The Legislature approved funding that would help the state of Michigan take a proactive approach to the growing concern about coronavirus after two cases were confirmed in the state. The supplemental authorizes up to $75 million in new funding to fight the virus. The funding would support critical state and local preparedness and response activities.
“This was an unexpected expense, but it is something we need to take very seriously,” Outman said. “This money will help Michigan health professionals stay out in front of the outbreak and provide resources and assistance where it’s needed most.”
The bill would restore many of the governor’s vetoes and include funding for job training, people with disabilities and veterans and to help combat rising water levels and shoreline erosion across the state. Included is $5 million to assist with high water levels and $15 million for a partial restoration of the state’s Going Pro program, which is aimed at getting more people trained in the trades and getting them back to work.
“I’ve seen firsthand the success of the Going Pro program,” Outman said. “The Merrill Institute was started in my district back in 2011 to help offset the skills gap in Michigan. I recently had a chance to hear about and see up close the success of the Merrill Institute’s Michigan Works! training program, which is funded by the Going Pro Talent Fund.
“The Merrill Institute has trained over 350 students and currently holds a 94% employment rate for their welding program. That means more people have been able to learn a skilled trade that has placed them into a well-paying job.”

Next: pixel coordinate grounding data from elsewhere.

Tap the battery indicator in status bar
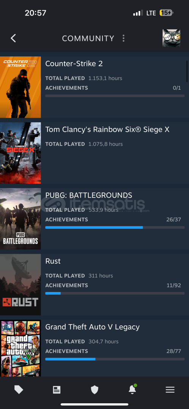 [x=166, y=13]
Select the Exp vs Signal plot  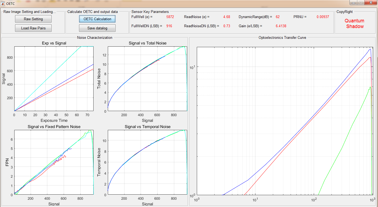point(54,79)
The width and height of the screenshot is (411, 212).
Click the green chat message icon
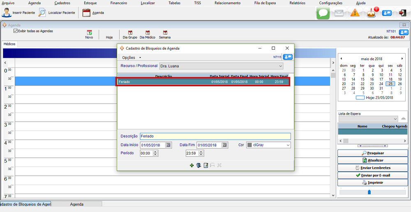click(323, 13)
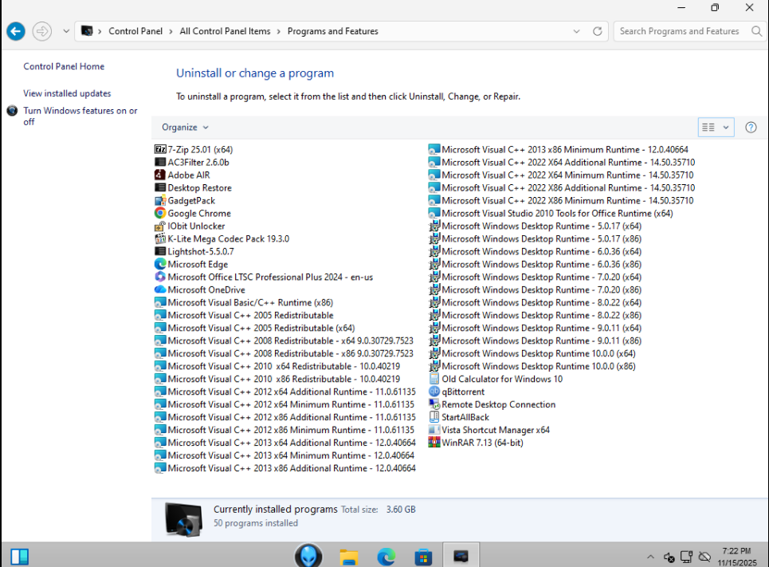Image resolution: width=769 pixels, height=567 pixels.
Task: Open the recent locations chevron
Action: click(65, 31)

Also included in the plan approved Thursday was funding for special projects in Outman’s district. The 33rd Senate District is set to receive $10,000 for repair studies for the Blanchard Dam and $2.5 million for waterline replacements in the city of Clare, and Ferris State University’s new construction authorization will now move onto the next phase.
“This legislation found a nice balance between restoring crucial state programs, while also taking care of some much-needed initiatives in my district and those of my colleagues,” Outman said. “My colleagues and I will now shift our attention to the upcoming budget with the hope of a smoother year in 2020.”
The legislation will now return to the House for concurrence before going to Gov. Gretchen Whitmer for final consideration.